900 of these person-years can be done in parallelizable 5-year chunks (e.g., by 180 people over 5 years — or, more realistically, by 1800 people over 10 years, with 10% of the people doing the job correctly half the time).
The remaining 100 of these person-years factor into four chunks that take 25 serial years apiece (so that you can’t get any of those four parts done in less than 25 years).
Do you have a similar model for just building (unaligned) AGI? Or is the model meaningfully different? On a similar model for just building AGI, then timelines would mostly be shortened by progressing through the serial research-person-years instead of the parallelisable research-person-years. If researchers who are progressing both capabilities and aligning are doing both in the parallelisable part, then this would be less worrying, as they’re not actually shortening timelines meaningfully.
Unfortunately I imagine you think that building (unaligned) AGI quite probably doesn’t have many more serial person-years of research required, if any. This is possibly another way of framing the prosaic AGI claim: “we expect we can get to AGI without any fundamentally new insights on intelligence, using (something like) current methods.”
If, instead of using interpretability tools in the loss function, we merely use it as a ‘validation set’ instead of the training set (i.e. using it as a ‘mulligan’), we might have better chances of picking up dangerous cognition before it gets out of hand so we can terminate the model and start over. We’re therefore still using interpretability in model selection, but the feedback loop is much less tight, so it’d be harder to Goodhart.

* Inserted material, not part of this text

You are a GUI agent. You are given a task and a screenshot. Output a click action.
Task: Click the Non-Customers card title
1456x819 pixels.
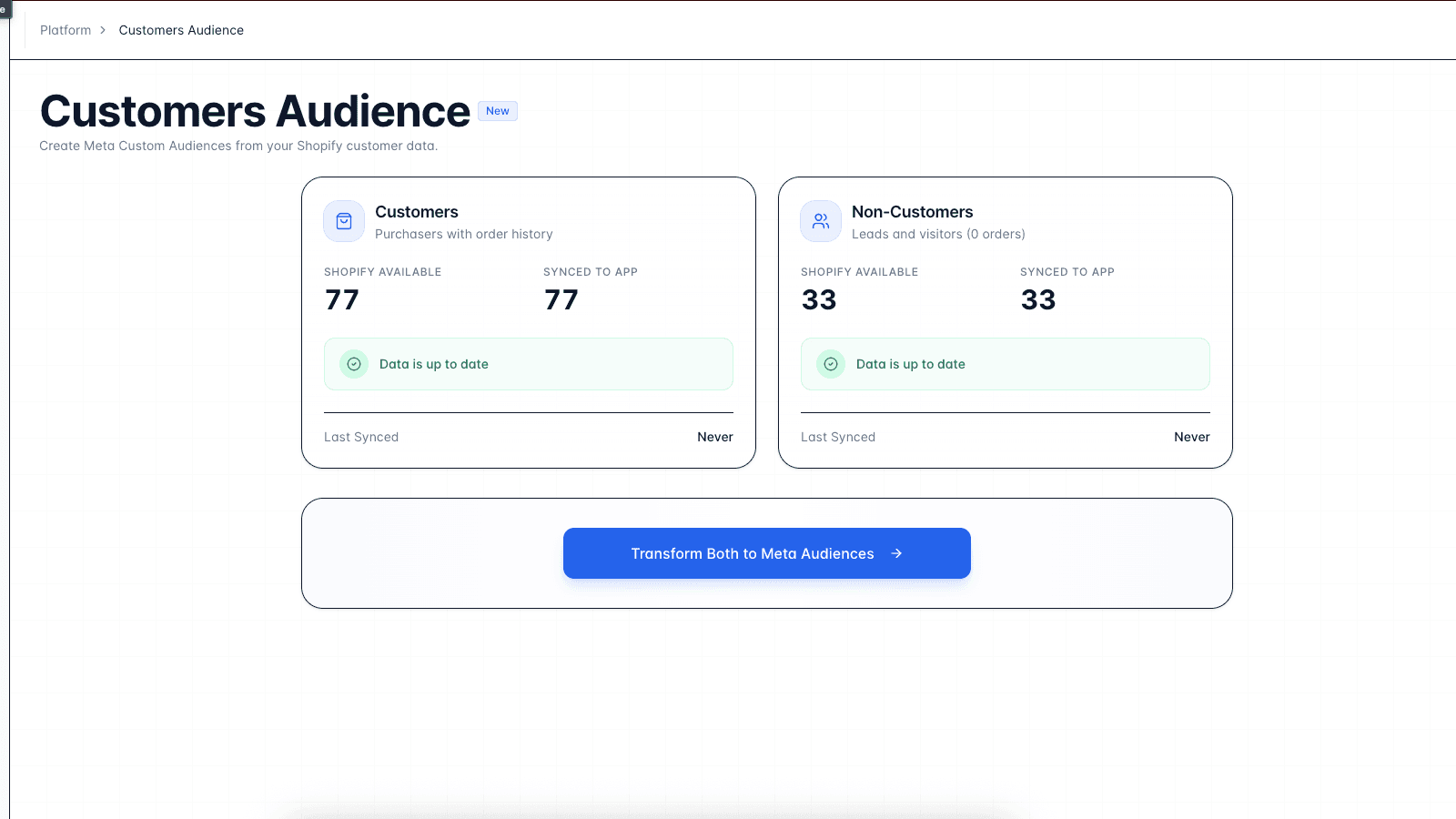coord(913,212)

While only using the interpretability-tool-based filter for model selection is much weaker optimisation pressure than using it in the loss function, and hence makes goodhearting harder and hence slower, it’s not clear that this would solve the problem in the long run. If the interpretability-tool-based filter captures everything we know now to capture, and we don’t get new insights during the iterated process of model training and model selection, then it’s possible we’ll eventually end up goodharting the model selection process in the same was as SGD would goodhart the interpretability tool in the loss function.

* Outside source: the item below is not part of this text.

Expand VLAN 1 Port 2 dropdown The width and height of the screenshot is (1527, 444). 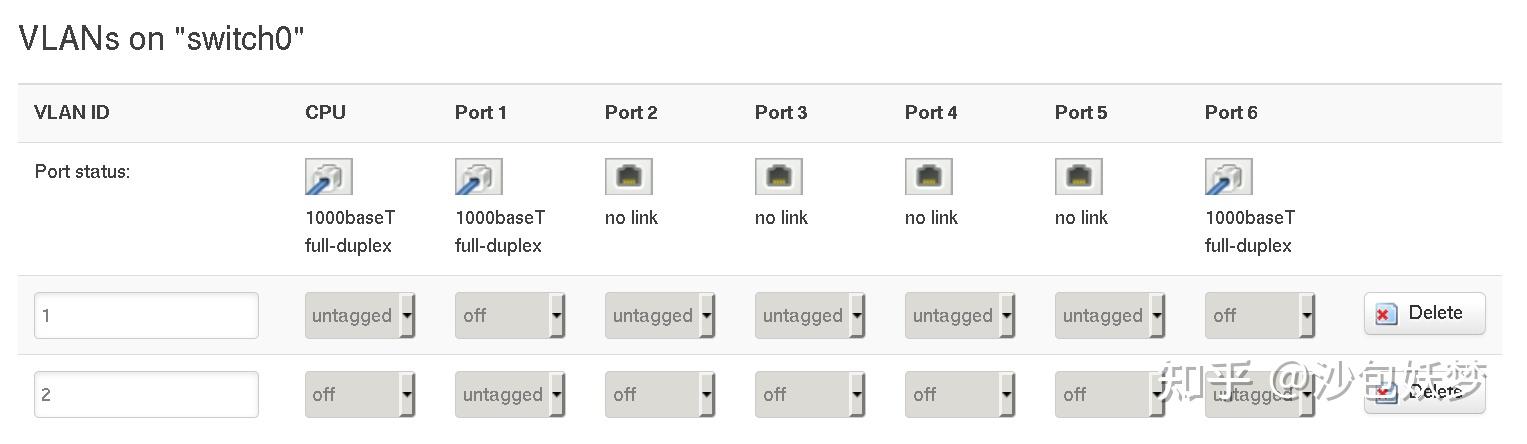pos(660,316)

I think it’s likely that we would gain more insights or have more time if we were to use the interpretability tool as a mulligan, and it’s possible the way we as AI builders optimise producing a model that passes the interpretability filters is qualitatively different from the way SGD (or whatever training algorithm is being used) would optimise the interpretability-filter loss function. However, in the spirit of paranoia/security mindset/etc., it’s worth pointing out that using the tool as a model selection filter doesn’t guarantee that an AGI that passes the filter is safer than if we used the interpretability tool as a training signal, in the limit of iterating to pass the interpretability tool model selection filter.

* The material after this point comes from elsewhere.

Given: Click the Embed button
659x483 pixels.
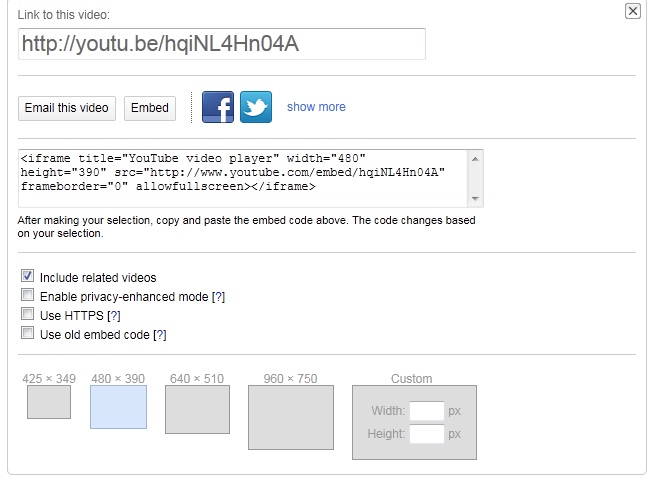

First condition: assess reasoning authenticity
To be able to do this step in the most general setting seems to capture the entire difficulty of interpretability—if we could assess whether a model’s outputs faithfully reflect it’s internal “thinking” and hence that all of it’s reasoning is what we’re seeing, then that would be a huge jump forwards (and perhaps possible be equivalent to solving) something like ELK. Given that that problem is known to be quite difficult, and we currently don’t have solutions for it, I’m uncertain whether this reduction of aligning a language model into first verifying all its visible reasoning is complete, correct and faithful, and then doing other steps (i.e. actively optimising against this our measures of correct reasoning) is one that makes the problem easier. Do you think it’s meaningfully different (i.g. easier) to solve the “assess reasoning authenticity” completely than to solve ELK, or another hard interpretability problem?
I don’t know whether this is on purpose, but I’d think that AI Safety Via Debate (original paper: https://arxiv.org/abs/1805.00899; recent progress report: https://www.lesswrong.com/posts/Br4xDbYu4Frwrb64a/writeup-progress-on-ai-safety-via-debate-1) should get a mention, probably in the Technical agendas focused on possible solutions section? I’d argue it’s different enough from IDA to have it’s own subititle.